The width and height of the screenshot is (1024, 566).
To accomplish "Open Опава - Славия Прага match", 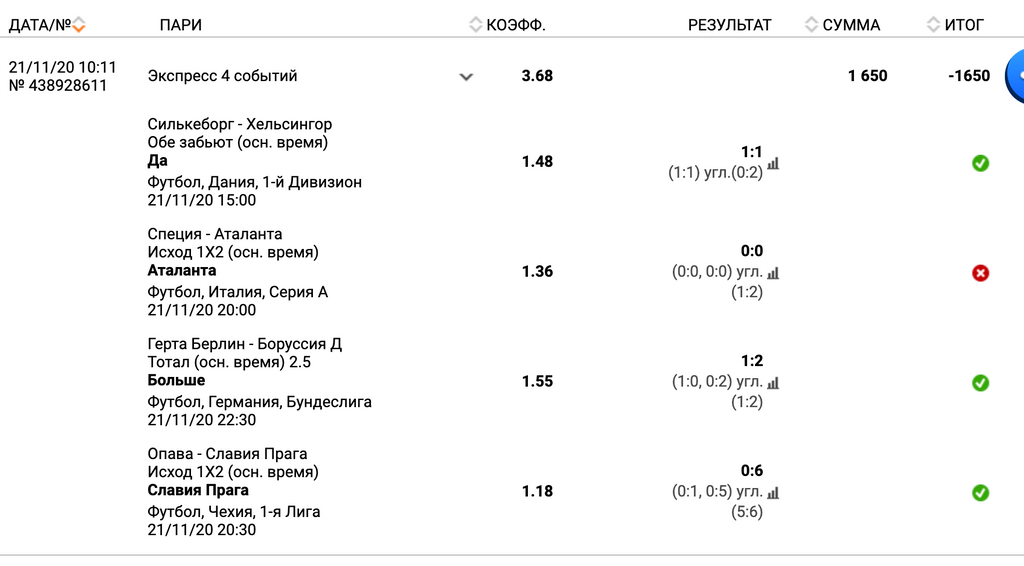I will coord(227,454).
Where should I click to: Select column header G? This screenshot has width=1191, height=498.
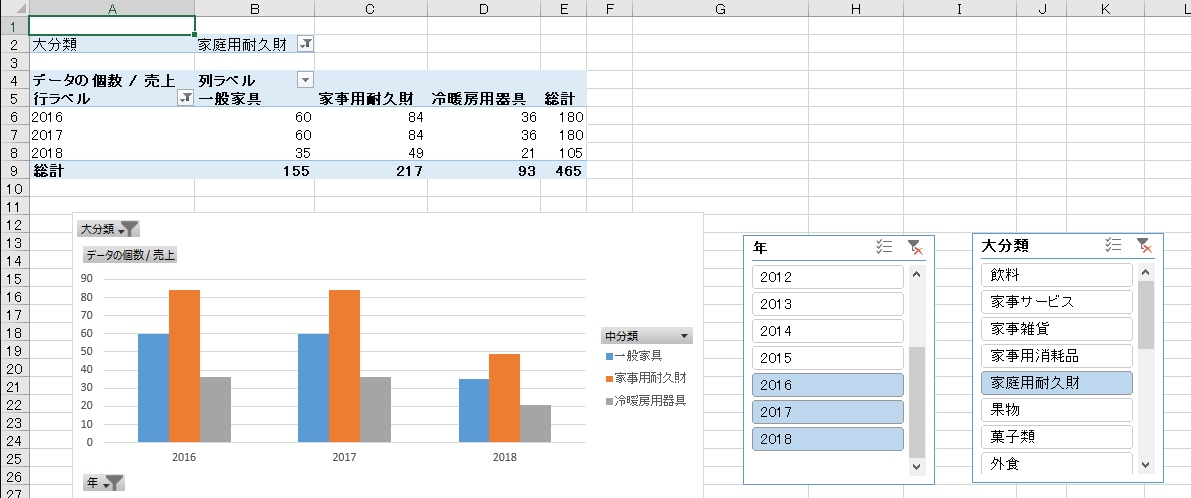point(720,8)
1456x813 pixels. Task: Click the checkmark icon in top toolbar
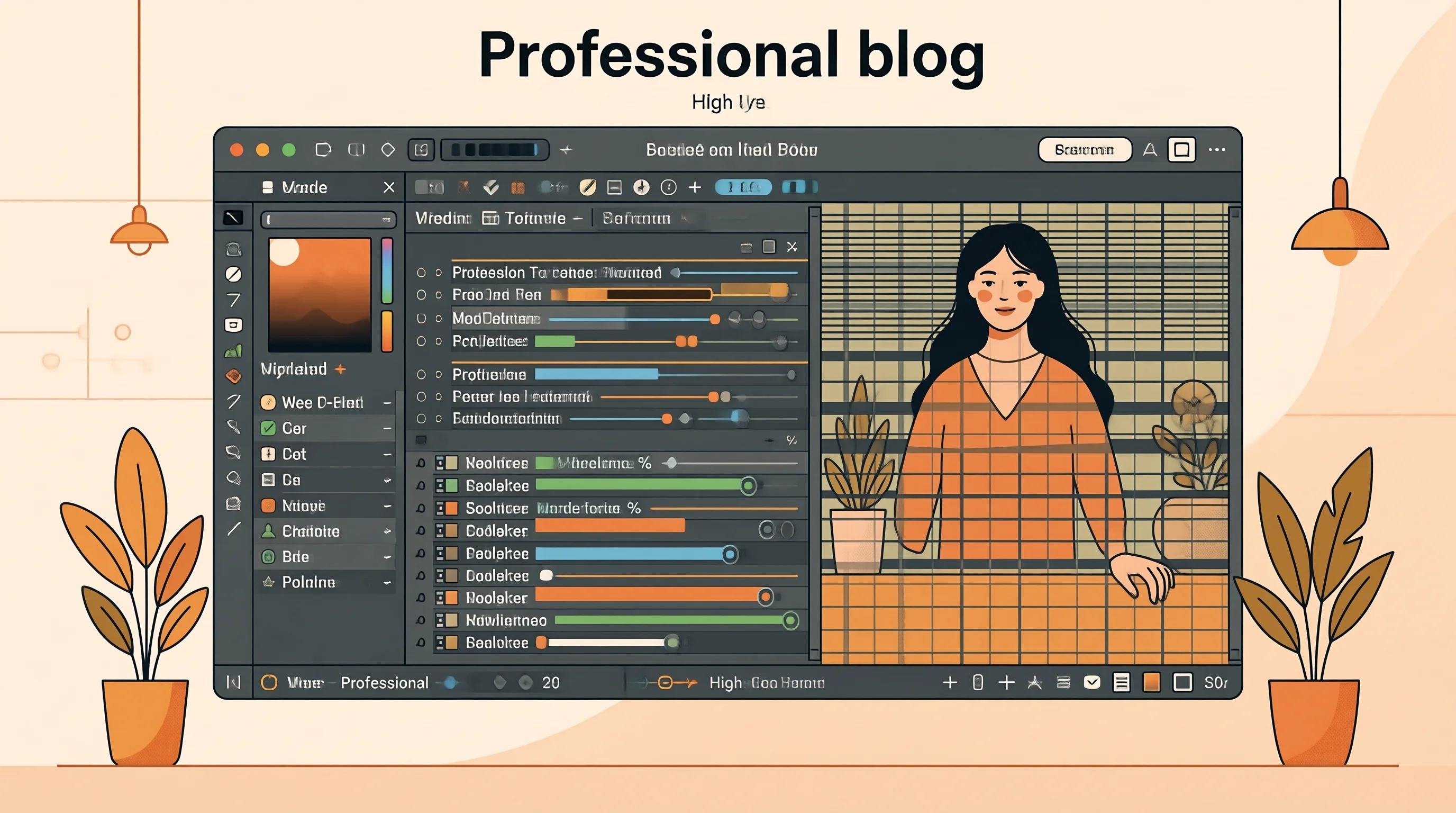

********

Your task: Reproduce precisely the lines of the listing above, from the line containing "Where should I" to the last line, both ends included. Pictures are to be omitted.

Task result:
Where should I click to: Select column header G? This screenshot has width=1191, height=498.
point(720,8)
1456x813 pixels. Task: Click the checkmark icon in top toolbar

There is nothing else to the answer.